Room Temperature Superconductors

Conventional superconductors are efficient because they allow an electrical current to pass through without hitting any “roadblocks.”

The challenge is replicate that phenomenon at room temperature using relatively inexpensive materials.

To solve that problem, the Brookhaven team latched onto cuprates, a class of compounds characterized by layers of copper and oxygen atoms. When doctored with strontium and certain other elements, cuprates act as superconductors but they don’t require the extra-cold environment that other superconductors need:

What makes cuprates so special is that they can achieve this “magical” state of matter at temperatures a hundred degrees or more above those required by standard superconductors. That makes them very promising for real-world, energy-saving applications.

So, if you can figure out exactly how cuprates become superconductors, you’re one step closer to a room temperature superconductor.

A 180 For Superconductor Theory

The new Brookhaven research stands the traditional understanding of superconductors on its head.  According to conventional theory, the temperature of the material is controlled by the strength of the interaction between pairs of electrons.

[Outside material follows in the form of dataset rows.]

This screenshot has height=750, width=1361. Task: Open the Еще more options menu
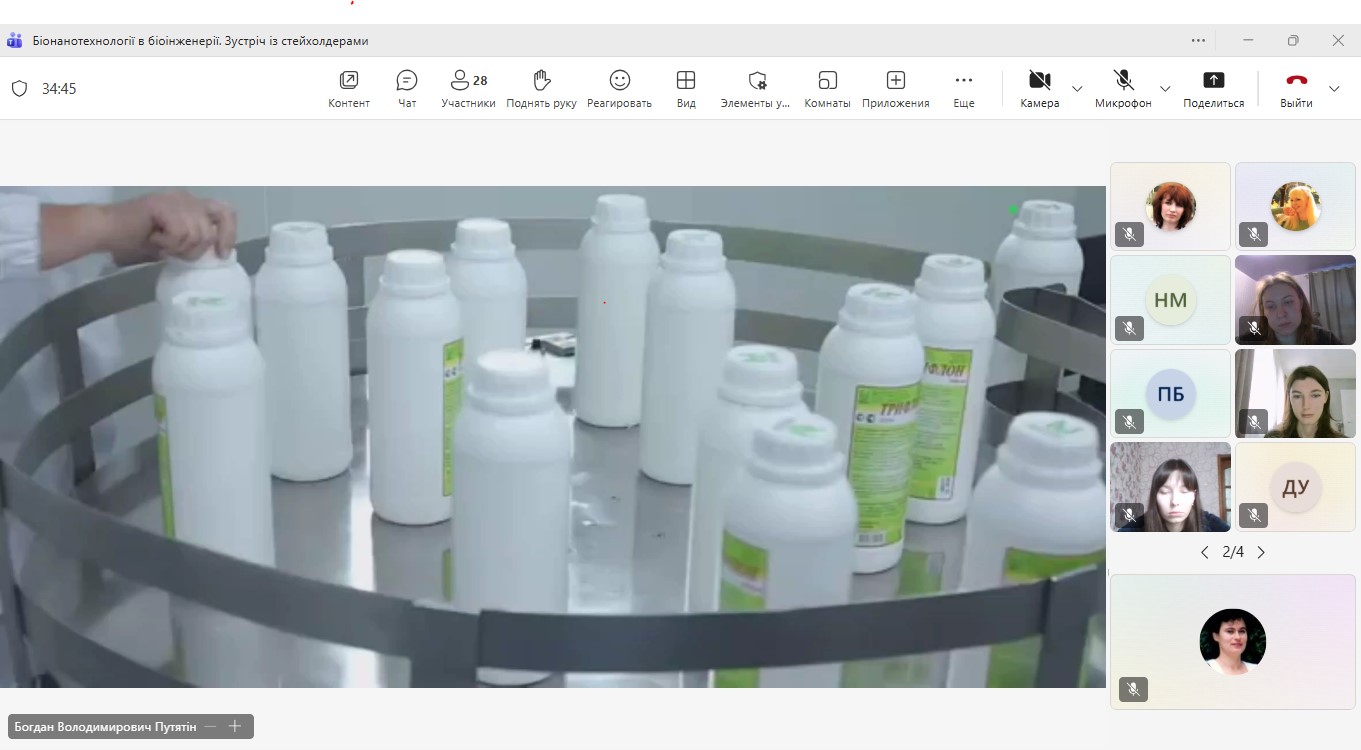(x=964, y=88)
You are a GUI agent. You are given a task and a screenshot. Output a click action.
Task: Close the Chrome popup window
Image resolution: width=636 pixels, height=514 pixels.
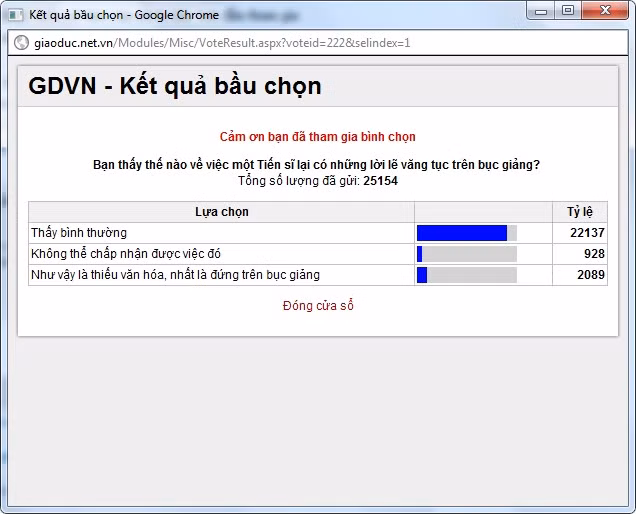point(605,11)
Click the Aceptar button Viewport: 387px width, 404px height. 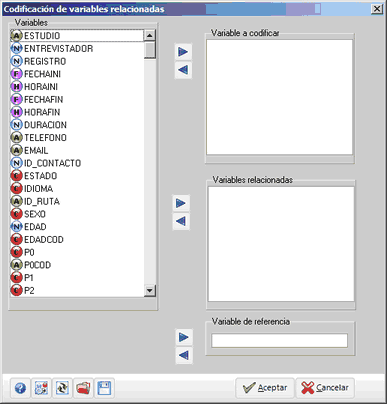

The research team concluded that density, not strength, controls the temperature:

In other words, it’s not the forces between objects that matter here, but the density of objects — in this case, electron pairs.

Simple, right?

Actually, it took a decade of work by lead researcher Ivan Bozovic and his team to get to that one-line summary. Here’s the rundown by Brookhaven science writer Ariana Tantillo:

After 10 years of preparing and analyzing more than 2,000 samples of a cuprate with varying amounts of strontium, they found that the number of electron pairs within a given area (say, per cubic centimeter), or the density of electron pairs, controls the superconducting transition temperature.

Our friends over at Science Daily add some details on the methodology:

Bozovic and his research team grew their more than 2,500 LSCO samples by using a custom-designed molecular beam epitaxy system that places single atoms onto a substrate, layer by layer. This system is equipped with advanced surface-science tools, such as those for absorption spectroscopy and electron diffraction, that provide real-time information about the surface morphology, thickness, chemical composition, and crystal structure of the resulting thin films.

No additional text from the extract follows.